On 15th September, a man dressed as a bear was being tugged around Red Square in Moscow on a leash by three blonde ‘naughty nurses’. Promoting a fetish club? No, it was a deadly serious demonstration by AIDS activists.
The bear was Russia, humiliated by its inability to deal with HIV. “People with HIV face a choice, to die quietly at home or try to attract the attention of the government,” said activist Alexey Yaskovich. He was protesting against the corruption and indifference that has meant only half the people in this increasingly prosperous country who need antiretroviral (ARV) drugs get them.
Next door, in Romania, the situation is at least as bad. Alina Dumitriu of local organisation Sens Positiv told HTU that the money for ARVs from the Romanian government ran out in September this year, with no more till January.
“Hospitals are prescribing incomplete combinations: patients have to try and buy the rest.”
This is not just a European problem. In Zimbabwe, protests have broken out as corrupt, or just poverty-stricken, nurses steal ARVs from hospitals and re-sell them; in Uganda, where still only a third of people who need ARVs get them, people with HIV have started a “no drugs, no vote” campaign ahead of the 2011 general election. We face a global AIDS financing crisis and there is no consensus on how to solve it.
The World Health Organization (WHO) has issued its fourth treatment access report1 showing that, while the number of people on ARVs went up by 30% last year, still only 52% of people in need of HIV treatment get it. More than 50% is an achievement. But 2010 was supposed to be the year we achieved 100% treatment access, according to the promise made by G8 leaders in 2005.
The WHO is worried that even present levels cannot be sustained: “Without sustained and strengthened financial and programmatic commitments, there is a significant chance that these achievements may be undone.”
The Global Fund for AIDS, TB and Malaria calculates it needs $20 billion over the next three years. But European countries, mindful of their financial crisis, are reluctant to sustain current funding levels. France, the most generous donor in Europe to the fund, has just given $1 billion but international health charity Médecins sans Frontières says that Germany and Italy may decide to give no money at all. Totting up even the vaguest pledges indicated so far comes up to 20% of the $20 billion target.
In the US, activists are furious with president Obama. While campaigning he indicated he would increase support for the other mainstay of HIV treatment – the US-only PEPFAR initiative – by $1 billion a year. Last year he increased its funding by 10% of that amount – not enough to match medical inflation.
It is not just about money. As the Russian situation shows, you can have plenty but still be unable or unwilling to treat your people.
The 2000s, says the WHO, saw an emergency response to AIDS. Rich countries parachuted in cash to fund disease-specific programmes.
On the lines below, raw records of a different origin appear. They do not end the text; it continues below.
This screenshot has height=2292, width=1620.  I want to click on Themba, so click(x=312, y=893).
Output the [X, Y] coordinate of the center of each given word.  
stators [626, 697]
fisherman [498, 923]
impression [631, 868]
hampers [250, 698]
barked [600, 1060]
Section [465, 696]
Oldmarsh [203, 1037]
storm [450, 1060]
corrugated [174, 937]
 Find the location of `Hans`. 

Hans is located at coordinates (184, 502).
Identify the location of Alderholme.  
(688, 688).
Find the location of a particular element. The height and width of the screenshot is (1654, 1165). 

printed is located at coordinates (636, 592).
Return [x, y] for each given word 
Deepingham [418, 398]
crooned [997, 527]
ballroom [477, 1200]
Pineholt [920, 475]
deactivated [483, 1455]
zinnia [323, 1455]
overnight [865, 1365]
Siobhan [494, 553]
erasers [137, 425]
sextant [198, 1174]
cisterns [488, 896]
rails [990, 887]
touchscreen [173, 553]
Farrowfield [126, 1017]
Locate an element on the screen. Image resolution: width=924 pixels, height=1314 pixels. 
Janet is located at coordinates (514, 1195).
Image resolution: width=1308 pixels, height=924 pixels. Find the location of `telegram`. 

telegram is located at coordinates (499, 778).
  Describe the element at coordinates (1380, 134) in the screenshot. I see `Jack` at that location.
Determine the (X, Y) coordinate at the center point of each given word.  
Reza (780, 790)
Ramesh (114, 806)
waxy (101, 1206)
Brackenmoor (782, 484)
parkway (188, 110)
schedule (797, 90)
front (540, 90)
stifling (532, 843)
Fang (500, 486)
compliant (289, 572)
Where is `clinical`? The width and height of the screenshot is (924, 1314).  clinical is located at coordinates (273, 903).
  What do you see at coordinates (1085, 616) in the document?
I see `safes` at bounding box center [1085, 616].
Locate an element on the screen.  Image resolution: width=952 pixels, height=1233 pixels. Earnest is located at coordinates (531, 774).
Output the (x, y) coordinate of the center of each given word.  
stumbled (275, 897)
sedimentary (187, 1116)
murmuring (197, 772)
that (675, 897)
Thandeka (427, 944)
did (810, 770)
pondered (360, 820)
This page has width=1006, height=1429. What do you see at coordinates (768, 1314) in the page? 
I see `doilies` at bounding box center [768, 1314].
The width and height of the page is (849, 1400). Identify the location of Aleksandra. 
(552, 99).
They acknowledge that this led to many lives being saved, but also to corruption and inefficiency. They say that we need to restructure HIV funding so we don’t just pump money into HIV but into the creaking healthcare systems that prevent the money being spent efficiently.
This would also ensure improvement in the other UN Millennium Development Goals (MDGs), such as maternal and child health, progress towards which was reviewed at a summit in September. In a pre-summit debate on “Smart Global Health Policy”,2 Julian Schweitzer, former Human Development Director at the World Bank, decried the situation of “freestanding clinics that can only treat a particular disease, as well as cars sitting in Ministry of Health garages that can only be used for specific projects.” Ex-US AIDS Ambassador Mark Dybul’s solution in this debate was radical: turn the Global Fund for AIDS, TB and Malaria into a Global Fund for Health. Schweitzer, however, warned that this might become a corrupt monopoly in itself.
The search for solutions has split AIDS activists. Traditional treatment activists fear that structural reformers will de-prioritise HIV. In one example, Mark Harrington of the US Treatment Action Group accused Mead Over of the Center for Global Development of ‘genocide’ for advising Obama that the answer is not to pour money into HIV alone. Over responds that he is just championing prevention and structural reform, pointing out that donors have even refused the relatively paltry sum of $100 million to ensure the continuation of microbicide trials.
There are many other suggested solutions. One is a patent pool, whereby companies holding patents on drugs that would normally command high prices donate the patents to a communally owned pool; this ensures generic versions of new drugs can be manufactured legally. AIDS activists are now branding the EU, rather than the USA, as the worst patent enforcers as they try to strong-arm Indian drug manufacturers, who provide 80% of the world’s HIV drugs, into signing up to trade agreements preventing their export..
Then there’s the idea of the Robin Hood Tax,3 a tiny levy on every single one of the millions of international financial transactions that happen every day that would go to relieving global poverty and disease.
About the only thing people agree on is that the money must be made to work better. The global response to disease was revolutionised in the 2000s because people realised that HIV could not be met by ‘business as usual’. Today the way we fund HIV treatment and prevention has become the new business as usual, and we have find a new way to structure sustainability and permanence into the global fight to defeat AIDS.